Combining the HBcrAg decline and HBV mutations predicts spontaneous HBeAg seroconversion in chronic hepatitis B patients during the immune clearance phase.

ABSTRACT

To assess predictive ability of hepatitis B virus (HBV) markers and genome mutations for spontaneous hepatitis B e antigen (HBeAg) seroconversion. A total of 113 chronic hepatitis B (CHB) patients were followed up for 76 weeks without antiviral treatment. Baseline basal core promoter (BCP) and precore mutations were detected and serum hepatitis B surface antigen (HBsAg), HBeAg, hepatitis B core-related antigen (HBcrAg), and HBV DNA levels were serially quantified.

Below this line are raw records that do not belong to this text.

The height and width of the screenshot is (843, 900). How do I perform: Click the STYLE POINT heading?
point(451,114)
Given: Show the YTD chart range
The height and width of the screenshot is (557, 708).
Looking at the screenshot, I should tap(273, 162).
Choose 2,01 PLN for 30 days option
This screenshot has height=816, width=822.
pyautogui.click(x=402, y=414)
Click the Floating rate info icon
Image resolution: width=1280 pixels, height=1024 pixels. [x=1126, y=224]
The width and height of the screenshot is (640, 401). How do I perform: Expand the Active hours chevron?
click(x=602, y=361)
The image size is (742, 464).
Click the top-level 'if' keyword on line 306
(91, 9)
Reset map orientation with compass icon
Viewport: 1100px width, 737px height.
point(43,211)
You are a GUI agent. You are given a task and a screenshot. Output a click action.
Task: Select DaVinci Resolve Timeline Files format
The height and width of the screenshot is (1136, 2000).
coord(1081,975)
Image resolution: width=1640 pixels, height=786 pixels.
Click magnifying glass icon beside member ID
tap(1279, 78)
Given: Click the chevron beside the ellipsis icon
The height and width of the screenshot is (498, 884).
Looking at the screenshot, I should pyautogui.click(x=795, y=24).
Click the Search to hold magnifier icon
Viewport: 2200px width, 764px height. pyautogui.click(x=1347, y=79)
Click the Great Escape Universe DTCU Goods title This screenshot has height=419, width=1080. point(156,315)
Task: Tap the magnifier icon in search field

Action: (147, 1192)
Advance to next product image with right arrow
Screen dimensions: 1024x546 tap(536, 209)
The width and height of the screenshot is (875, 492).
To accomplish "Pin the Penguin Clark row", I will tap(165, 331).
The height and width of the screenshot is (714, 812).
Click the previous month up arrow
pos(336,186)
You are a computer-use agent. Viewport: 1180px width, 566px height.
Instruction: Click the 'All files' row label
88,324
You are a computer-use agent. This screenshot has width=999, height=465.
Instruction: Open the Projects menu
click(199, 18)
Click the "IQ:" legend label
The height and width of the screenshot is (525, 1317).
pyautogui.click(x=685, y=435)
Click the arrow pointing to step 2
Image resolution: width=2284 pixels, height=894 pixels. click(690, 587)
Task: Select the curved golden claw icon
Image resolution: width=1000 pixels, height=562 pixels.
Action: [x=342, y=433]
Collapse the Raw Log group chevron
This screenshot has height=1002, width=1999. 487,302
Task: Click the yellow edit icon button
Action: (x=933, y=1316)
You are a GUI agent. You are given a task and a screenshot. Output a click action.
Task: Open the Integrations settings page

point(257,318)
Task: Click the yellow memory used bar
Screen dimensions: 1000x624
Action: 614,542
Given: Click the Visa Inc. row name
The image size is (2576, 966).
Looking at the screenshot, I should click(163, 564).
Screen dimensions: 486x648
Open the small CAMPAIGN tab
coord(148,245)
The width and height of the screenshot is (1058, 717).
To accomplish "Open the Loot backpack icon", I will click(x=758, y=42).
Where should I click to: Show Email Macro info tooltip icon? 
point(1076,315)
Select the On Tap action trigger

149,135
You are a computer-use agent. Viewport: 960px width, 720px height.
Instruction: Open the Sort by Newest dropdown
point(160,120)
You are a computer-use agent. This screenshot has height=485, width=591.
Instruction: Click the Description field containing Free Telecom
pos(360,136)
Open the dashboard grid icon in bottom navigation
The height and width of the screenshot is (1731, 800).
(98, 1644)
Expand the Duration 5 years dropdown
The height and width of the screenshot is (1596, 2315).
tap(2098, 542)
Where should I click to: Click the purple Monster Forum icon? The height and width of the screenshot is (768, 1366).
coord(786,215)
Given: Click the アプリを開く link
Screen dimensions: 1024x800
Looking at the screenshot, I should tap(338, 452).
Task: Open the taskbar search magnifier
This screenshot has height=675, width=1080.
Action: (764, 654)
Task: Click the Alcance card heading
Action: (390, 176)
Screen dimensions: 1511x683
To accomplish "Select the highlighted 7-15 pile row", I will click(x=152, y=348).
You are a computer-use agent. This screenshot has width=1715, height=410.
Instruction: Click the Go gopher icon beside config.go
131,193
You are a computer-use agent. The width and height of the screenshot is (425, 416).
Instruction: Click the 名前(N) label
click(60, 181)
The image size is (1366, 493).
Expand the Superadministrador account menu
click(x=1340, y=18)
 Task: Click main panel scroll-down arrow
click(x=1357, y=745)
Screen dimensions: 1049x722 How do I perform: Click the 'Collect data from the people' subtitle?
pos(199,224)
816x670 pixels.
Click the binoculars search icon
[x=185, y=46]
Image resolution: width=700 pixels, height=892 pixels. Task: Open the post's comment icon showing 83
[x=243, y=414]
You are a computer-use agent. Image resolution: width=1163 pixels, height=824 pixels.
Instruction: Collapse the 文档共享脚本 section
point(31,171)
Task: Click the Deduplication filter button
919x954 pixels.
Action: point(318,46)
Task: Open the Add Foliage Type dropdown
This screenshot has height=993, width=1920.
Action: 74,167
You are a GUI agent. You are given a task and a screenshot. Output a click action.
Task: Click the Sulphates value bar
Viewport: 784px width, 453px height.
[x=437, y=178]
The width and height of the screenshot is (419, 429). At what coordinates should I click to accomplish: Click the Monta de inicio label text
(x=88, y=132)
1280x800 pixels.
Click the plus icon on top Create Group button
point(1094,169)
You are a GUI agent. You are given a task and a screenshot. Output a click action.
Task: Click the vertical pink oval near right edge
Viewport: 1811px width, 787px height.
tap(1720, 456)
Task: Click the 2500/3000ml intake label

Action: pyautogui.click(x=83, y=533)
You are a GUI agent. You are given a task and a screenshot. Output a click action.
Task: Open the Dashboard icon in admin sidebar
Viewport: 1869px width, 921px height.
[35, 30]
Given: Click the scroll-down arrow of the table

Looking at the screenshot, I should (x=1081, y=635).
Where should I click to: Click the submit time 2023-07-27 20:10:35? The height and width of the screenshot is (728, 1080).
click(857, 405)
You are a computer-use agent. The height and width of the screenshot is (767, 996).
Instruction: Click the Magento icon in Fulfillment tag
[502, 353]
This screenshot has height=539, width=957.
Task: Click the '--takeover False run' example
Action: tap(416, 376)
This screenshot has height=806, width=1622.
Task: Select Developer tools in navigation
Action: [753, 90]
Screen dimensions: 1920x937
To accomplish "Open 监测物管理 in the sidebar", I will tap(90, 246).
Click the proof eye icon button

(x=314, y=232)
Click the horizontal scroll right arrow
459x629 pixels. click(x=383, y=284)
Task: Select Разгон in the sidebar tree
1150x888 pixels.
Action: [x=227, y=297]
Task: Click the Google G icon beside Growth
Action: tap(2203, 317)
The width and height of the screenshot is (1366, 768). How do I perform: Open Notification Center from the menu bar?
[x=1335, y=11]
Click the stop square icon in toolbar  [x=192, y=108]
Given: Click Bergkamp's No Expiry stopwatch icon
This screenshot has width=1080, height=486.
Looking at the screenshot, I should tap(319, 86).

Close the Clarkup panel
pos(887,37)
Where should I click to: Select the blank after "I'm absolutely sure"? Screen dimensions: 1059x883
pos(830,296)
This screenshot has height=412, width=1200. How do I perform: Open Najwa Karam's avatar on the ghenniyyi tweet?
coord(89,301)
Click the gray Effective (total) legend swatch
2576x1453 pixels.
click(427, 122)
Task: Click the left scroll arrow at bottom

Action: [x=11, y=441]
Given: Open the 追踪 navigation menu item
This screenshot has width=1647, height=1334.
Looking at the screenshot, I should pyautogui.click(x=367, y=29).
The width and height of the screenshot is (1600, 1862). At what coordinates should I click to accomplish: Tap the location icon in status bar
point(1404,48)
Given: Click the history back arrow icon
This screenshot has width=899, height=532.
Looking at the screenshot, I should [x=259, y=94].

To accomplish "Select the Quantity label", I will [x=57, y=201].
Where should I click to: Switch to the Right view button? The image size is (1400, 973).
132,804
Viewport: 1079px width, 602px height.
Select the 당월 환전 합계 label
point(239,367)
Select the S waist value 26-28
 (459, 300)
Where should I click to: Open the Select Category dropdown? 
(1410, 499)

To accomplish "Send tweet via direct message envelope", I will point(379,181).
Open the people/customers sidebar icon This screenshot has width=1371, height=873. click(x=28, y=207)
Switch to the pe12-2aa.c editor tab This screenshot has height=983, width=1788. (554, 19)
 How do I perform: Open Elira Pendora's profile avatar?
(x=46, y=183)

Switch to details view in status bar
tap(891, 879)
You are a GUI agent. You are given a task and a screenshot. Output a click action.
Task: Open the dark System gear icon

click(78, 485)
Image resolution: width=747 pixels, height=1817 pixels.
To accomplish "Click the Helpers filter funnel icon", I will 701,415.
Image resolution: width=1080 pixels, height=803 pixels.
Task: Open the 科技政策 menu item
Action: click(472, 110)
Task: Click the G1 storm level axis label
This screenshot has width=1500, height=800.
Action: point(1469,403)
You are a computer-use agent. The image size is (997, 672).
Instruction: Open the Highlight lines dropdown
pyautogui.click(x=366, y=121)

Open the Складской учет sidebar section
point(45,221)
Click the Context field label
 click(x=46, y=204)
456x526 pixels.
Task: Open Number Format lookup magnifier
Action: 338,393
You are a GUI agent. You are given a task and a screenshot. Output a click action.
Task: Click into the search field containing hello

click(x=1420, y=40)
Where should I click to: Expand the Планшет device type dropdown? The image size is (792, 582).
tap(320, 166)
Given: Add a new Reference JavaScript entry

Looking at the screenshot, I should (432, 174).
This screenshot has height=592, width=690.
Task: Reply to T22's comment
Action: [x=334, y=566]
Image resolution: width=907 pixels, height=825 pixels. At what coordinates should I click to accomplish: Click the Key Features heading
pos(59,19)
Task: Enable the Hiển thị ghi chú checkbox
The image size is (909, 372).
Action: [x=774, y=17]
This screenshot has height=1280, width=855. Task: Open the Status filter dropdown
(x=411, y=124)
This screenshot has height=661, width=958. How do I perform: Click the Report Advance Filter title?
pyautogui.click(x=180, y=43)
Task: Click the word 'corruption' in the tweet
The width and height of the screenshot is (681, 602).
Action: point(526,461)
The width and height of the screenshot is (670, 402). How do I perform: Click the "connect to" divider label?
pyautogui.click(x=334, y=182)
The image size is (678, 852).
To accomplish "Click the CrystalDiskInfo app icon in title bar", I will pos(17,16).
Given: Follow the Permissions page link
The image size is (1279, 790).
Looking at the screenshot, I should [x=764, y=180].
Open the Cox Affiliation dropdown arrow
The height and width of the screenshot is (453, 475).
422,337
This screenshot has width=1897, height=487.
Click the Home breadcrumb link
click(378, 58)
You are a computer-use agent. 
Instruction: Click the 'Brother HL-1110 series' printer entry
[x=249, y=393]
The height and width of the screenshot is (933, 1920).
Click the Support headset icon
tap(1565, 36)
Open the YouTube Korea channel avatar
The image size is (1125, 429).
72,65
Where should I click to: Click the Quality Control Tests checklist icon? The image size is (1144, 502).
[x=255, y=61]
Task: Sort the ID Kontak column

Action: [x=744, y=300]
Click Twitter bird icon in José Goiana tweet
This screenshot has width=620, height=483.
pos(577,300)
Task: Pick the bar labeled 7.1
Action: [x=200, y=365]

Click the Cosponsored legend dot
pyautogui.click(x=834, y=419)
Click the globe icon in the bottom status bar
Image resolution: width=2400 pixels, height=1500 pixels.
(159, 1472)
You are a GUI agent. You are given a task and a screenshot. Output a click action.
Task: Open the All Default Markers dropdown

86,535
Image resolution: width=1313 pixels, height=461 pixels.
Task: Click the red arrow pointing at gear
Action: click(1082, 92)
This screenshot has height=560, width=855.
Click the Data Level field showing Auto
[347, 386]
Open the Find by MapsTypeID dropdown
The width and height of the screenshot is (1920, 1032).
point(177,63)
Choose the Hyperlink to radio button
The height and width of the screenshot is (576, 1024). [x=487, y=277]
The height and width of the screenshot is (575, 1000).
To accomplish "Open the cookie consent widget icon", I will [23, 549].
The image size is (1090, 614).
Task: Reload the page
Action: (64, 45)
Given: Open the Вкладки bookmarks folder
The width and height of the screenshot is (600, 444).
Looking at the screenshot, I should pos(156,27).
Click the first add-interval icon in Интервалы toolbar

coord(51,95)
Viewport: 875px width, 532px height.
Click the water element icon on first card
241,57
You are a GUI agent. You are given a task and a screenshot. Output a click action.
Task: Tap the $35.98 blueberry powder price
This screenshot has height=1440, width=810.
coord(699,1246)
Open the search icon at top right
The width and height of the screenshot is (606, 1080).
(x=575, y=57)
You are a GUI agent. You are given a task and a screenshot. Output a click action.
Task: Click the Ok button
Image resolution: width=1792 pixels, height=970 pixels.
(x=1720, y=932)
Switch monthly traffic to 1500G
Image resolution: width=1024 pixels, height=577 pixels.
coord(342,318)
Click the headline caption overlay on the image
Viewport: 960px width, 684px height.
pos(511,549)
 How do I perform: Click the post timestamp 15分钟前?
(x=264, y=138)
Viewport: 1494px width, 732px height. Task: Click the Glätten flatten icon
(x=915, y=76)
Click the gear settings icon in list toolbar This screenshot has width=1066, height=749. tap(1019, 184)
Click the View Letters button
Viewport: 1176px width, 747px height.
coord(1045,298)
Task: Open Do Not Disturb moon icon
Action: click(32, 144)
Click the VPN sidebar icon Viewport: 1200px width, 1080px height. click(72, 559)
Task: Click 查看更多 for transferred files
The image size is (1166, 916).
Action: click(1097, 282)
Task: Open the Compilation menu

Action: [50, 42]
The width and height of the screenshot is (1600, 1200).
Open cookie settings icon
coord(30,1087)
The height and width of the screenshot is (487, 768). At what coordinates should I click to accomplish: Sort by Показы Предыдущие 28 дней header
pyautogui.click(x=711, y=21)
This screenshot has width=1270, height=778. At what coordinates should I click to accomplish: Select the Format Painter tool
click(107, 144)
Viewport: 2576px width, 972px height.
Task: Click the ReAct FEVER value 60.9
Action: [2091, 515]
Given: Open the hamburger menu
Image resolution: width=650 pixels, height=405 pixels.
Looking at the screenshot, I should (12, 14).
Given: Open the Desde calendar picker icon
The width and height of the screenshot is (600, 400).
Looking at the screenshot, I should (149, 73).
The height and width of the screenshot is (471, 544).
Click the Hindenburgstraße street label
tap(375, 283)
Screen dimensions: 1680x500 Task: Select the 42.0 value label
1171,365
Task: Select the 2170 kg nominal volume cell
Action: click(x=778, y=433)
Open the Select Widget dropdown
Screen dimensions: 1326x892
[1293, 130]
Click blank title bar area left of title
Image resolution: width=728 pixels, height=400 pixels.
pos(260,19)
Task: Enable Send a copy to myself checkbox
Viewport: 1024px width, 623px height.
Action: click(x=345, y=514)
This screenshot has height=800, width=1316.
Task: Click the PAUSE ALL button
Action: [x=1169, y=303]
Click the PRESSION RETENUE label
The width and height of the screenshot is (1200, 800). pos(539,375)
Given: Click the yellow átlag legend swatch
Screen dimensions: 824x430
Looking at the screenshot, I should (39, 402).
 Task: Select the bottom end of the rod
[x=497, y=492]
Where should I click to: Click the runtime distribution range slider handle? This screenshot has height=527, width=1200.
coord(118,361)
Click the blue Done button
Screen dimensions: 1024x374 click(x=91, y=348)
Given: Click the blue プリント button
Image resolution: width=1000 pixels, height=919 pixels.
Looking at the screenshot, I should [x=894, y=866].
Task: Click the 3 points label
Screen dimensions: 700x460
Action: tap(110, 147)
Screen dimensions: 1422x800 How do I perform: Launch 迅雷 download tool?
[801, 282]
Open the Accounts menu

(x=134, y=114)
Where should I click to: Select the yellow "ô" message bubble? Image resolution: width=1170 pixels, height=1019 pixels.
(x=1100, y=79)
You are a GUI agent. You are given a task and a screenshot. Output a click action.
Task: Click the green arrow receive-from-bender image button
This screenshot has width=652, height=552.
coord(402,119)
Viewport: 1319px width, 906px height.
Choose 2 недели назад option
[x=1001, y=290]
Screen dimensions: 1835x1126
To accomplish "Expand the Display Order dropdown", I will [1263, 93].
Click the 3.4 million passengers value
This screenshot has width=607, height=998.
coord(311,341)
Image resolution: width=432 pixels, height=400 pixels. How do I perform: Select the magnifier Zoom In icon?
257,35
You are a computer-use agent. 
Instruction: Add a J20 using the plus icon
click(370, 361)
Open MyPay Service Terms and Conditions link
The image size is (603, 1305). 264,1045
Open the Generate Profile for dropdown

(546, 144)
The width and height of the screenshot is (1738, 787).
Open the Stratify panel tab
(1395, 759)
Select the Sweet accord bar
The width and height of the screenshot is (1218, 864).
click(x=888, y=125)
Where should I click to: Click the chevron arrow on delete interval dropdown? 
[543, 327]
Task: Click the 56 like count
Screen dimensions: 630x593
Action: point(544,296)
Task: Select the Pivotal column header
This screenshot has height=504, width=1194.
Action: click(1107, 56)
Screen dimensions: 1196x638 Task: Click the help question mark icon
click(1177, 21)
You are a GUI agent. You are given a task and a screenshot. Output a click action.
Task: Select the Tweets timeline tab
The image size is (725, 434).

Eighteen patients experienced spontaneous HBeAg seroconversion (Group A), and the remaining 95 patients did not experience spontaneous HBeAg seroconversion (Group B). At Week 28, HBsAg (p = 0.03) and HBcrAg (p = 0.01) levels were significantly different between Groups A and B. Reduced HBsAg (p = 0.02) and HBcrAg (p < 0.01) levels from baseline to Week 28 were significantly different between two groups. Multivariate logistic regression showed that lower HBcrAg (odds ratio [OR] = 1.02, p = 0.03) levels at Week 28, and HBcrAg levels with sharp decrease at Week 28 (OR = 0.19, p = 0.02) were related with spontaneous HBeAg seroconversion. The areas under the receiver operating characteristic curve (AUROC) showed that reduction in HBcrAg levels from baseline to Week 28 (0.93, p = 0.001, 95% CI 0.74-1.08) have excellent prediction value. The mutation frequencies of A1574T (51.11% vs. 18.18%, p = 0.001), G1862A (30.00% vs. 13.03%, p = 0.001), G1896A (27.22% vs. 5.45%, p = 0.001), and C1913G (32.78% vs. 12.73%, p = 0.001) in Group A were significantly higher than Group B. Baseline A1574T, G1862A, G1896A, and C1913G mutations and HBcrAg levels with a sharp decrease at Week 28 were associated with spontaneous HBeAg seroconversion.